On Monday, Chief Scot Smithee of the Gilroy Police Department identified the gunman as Santino William Legan, 19, and said he carried out the shooting with an AK-47-type assault weapon that he had purchased legally this month in Nevada. He said the gunman’s motive was not known.
The chief said those killed were a 6-year-old boy, a 13-year-old girl and a man in his 20s. The boy, Stephen Romero, was shot in the back, said his father, Alberto. Romero’s wife, who was shot in the stomach, and mother-in-law, who was shot in the leg, were among a dozen people wounded in the attack at the Gilroy Garlic Festival.
“My son had his whole life to live and he was only 6,” Romero told NBC Bay Area.
Romero said he was at home with his 9-year-old daughter when he got the call about the shooting. He was also told that Stephen had been playing at an inflatable bounce house.
“They told me he was in critical condition, that they were working on him,” he told The Mercury News. “And then five minutes later they told me he was dead.”
Police were continuing to search for a possible accomplice in Gilroy, which is about 30 miles southeast of San Jose.
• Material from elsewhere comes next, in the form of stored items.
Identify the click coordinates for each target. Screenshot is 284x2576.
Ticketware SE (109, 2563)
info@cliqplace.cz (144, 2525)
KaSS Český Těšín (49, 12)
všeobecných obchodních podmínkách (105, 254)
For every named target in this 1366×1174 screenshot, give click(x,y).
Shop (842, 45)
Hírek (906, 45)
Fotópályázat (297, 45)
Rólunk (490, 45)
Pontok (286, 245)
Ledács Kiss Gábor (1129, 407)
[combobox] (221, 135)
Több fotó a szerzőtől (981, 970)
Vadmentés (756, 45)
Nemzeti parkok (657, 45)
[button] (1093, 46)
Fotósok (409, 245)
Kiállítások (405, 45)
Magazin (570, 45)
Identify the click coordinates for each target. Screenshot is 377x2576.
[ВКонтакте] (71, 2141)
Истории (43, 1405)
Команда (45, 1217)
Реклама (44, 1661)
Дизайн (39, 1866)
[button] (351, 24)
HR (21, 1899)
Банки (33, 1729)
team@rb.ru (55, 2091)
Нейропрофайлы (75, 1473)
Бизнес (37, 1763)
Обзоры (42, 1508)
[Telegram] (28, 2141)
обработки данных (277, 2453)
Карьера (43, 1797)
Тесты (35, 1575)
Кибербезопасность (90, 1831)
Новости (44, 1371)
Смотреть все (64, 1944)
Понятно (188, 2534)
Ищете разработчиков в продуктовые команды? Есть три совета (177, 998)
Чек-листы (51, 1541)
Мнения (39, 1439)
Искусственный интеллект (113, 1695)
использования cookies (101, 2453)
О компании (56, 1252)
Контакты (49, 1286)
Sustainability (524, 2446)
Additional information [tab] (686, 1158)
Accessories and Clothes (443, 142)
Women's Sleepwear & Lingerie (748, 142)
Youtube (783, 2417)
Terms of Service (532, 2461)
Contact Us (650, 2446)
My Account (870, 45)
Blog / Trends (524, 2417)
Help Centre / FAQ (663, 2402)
California, which has seen mass shootings at a country music club and a synagogue in the last year, has some of the strictest gun laws in the country. With few exceptions, the possession, manufacture, transfer, sale or lending of assault weapons is prohibited within the state, and recent legislation raised the age for buying rifles and shotguns from 18 to 21.
The shooting happened around 5:40 p.m. local time and police responded within one minute, Smithee said. To reach the festival, the suspect appeared to have crossed a bordering creek and cut a perimeter fence, he said at a Sunday night news conference.
“It’s sort of a nightmare you hope you never have to live in reality,” the chief said.
The Gilroy Garlic Festival is an annual three-day event held at Christmas Hill Park. Gilroy, a city of about 60,000 people, is a major producer of garlic and is home to agricultural workers and people who commute to technology jobs.
On Monday morning, red and white festival parking signs still lined residential streets around Christmas Hill Park. Several rows of pickup trucks, sedans and golf carts remained parked along the grass behind yellow crime-scene tape.
Officers from several local and state law enforcement agencies tightly controlled access to the park, and a handwritten sign posted at nearby Gavilan College said that campus would also be closed for the day.
Christmas Hill Park is just off a busy thoroughfare between two new subdivisions under construction on the southwestern edge of Gilroy. In recent years, the agricultural town located at the end of the Bay Area commuter rail line has grown into an extended Silicon Valley suburb.
The festival’s executive director, Brian Bowe, said at a news conference that for several decades the event had acted as a kind of family reunion and that the shooting was “a sad, horribly upsetting circumstance.”
Marie Blankley, the mayor pro tempore, called it “heartbreaking and tragic,” and Gov. Gavin Newsom said on Twitter that it was “nothing short of horrific.” Sen. Kamala Harris, D-Calif., added that “our country has a gun violence epidemic that we cannot tolerate.”
Videos posted on social media showed attendees running past white tents in a grassy field, apparently fleeing. People looking to reunite with friends and family members had been told to gather at Gavilan College, a community college on the outskirts of the city.
One of those injured was Lesley Sanchez, 15, a Gilroy High School cheerleader who was volunteering at the festival, according to family members. She was shot in the hip but was well enough to receive visitors in her hospital room Sunday night, they said.
Olivia Chiu, 24, a festival attendee from San Francisco, said she and her boyfriend heard gunshots that seemed to come from a central area near food and merchandise vendors.
“Everyone was in a state of panic and trying to escape out of the festival to a safer area,” she said.
She said she and several others ran out of the park and into a neighborhood, where they knocked on doors in search of shelter.
Jonathan Williams, 29, who was raised in Gilroy, was sitting on a hay bale when he heard what he thought were fireworks. When the sound did not stop, he realized they were gunshots — at least 20.
He saw lots of people, including children with their parents, running frantically and hiding under anything they could find.
“There were people jumping in closed booth tents, hiding under tables,” he said.